A jurisprudência consolidada reconhece que os empregados de tais empresas devem ser considerados financiários, especialmente para fins de aplicação da Súmula 55 do TST para os efeitos de redução da jornada de trabalho. Isso porque os financiários equiparam-se aos bancários em relação à limitação do trabalho a seis horas diárias, nos termos do artigo 224 da CLT.
É importante destacar que a Lei 12.865/2013 trouxe uma regulamentação específica para as instituições de pagamento, as quais são regulamentadas pelo Banco Central e assim definidas: “Instituição de Pagamento (IP) é a pessoa jurídica que viabiliza serviços de compra e venda e de movimentação de recursos, no âmbito de um arranjo de pagamento, sem a possibilidade de conceder empréstimos e financiamentos a seus clientes”. Ou seja, essas empresas não são financeiras.

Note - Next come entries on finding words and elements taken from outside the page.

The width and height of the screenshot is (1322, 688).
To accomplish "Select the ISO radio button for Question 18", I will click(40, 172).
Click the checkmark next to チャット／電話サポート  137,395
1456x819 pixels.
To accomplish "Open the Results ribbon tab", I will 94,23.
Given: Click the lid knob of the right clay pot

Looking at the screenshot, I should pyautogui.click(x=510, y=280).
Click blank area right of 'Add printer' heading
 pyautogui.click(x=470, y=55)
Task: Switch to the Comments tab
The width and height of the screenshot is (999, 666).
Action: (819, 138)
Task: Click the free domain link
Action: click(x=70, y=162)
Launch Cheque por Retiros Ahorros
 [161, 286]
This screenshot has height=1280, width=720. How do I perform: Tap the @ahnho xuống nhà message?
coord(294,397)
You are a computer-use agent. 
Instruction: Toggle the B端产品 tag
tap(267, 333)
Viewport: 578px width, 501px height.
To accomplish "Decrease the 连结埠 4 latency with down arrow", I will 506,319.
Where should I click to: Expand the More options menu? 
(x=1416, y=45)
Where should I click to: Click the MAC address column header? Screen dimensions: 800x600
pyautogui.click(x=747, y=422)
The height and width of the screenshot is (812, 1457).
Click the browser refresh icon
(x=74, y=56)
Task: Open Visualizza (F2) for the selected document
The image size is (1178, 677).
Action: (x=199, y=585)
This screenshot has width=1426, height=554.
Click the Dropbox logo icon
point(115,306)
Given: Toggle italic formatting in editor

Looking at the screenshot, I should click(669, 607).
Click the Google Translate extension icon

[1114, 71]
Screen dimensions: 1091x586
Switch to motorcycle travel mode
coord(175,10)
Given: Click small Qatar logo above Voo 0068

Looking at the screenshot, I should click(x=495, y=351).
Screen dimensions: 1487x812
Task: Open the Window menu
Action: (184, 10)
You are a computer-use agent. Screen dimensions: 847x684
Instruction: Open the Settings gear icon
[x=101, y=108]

Essas instituições podem emitir e credenciar a aceitação de um instrumento de pagamento como o cartão de crédito, por exemplo, nos exatos termos o artigo 6º, inciso III, de referida lei, de modo que essas atividades não são privativas de instituições financeiras.
Assim, a administração de cartão de crédito pode ser realizada tanto por empresas financeiras, como por não-financeiras, sendo expressamente vedada a realização de atividades privativas de instituições financeiras por IPs.
É certo que uma instituição financeira tem atividades mais abrangentes que as instituições de pagamento, conforme regulamentação própria. Sob esse aspecto, a instituição financeira pode emitir cartão de crédito com concessão de crédito e parcelar o pagamento da fatura com juros próprios, o que não pode ser feito pelas IPs.
Esta distinção entre administradora de cartão de crédito em sentido amplo (financeira) e em sentido estrito (IP) já foi muito bem delineada pelo Superior Tribunal de Justiça (STJ) e pelo próprio TST. Ambos os tribunais afirmaram, categoricamente, que a atividade de emissão e administração de cartão de crédito realizada por instituição de pagamento não tem natureza financeira (REsp 1.359.624/SP e RR 0100753-34.2020.5.01.0026, respectivamente).
Em recente decisão, o Tribunal Regional do Trabalho da 17ª Região (ES) seguiu nessa linha, afastando a aplicação do Tema Repetitivo 177 do TST a um empregado de IP (0001343-65.2024.5.17.0010).
Diante desse cenário, é evidente que o Tema em questão, cujo foco é o enquadramento dos empregados de gestoras de cartão de crédito em lojas de varejo, não é compatível com as peculiaridades da atividade das instituições de pagamento reguladas pela Lei 12.865/2013. Os aplicadores do direito precisam estar atentos às claras distinções normativas, regulatórias e jurisprudenciais, reforçando que essas instituições atuam na intermediação de pagamento via cartão de crédito, sem exercer atividades privativas de instituições financeiras.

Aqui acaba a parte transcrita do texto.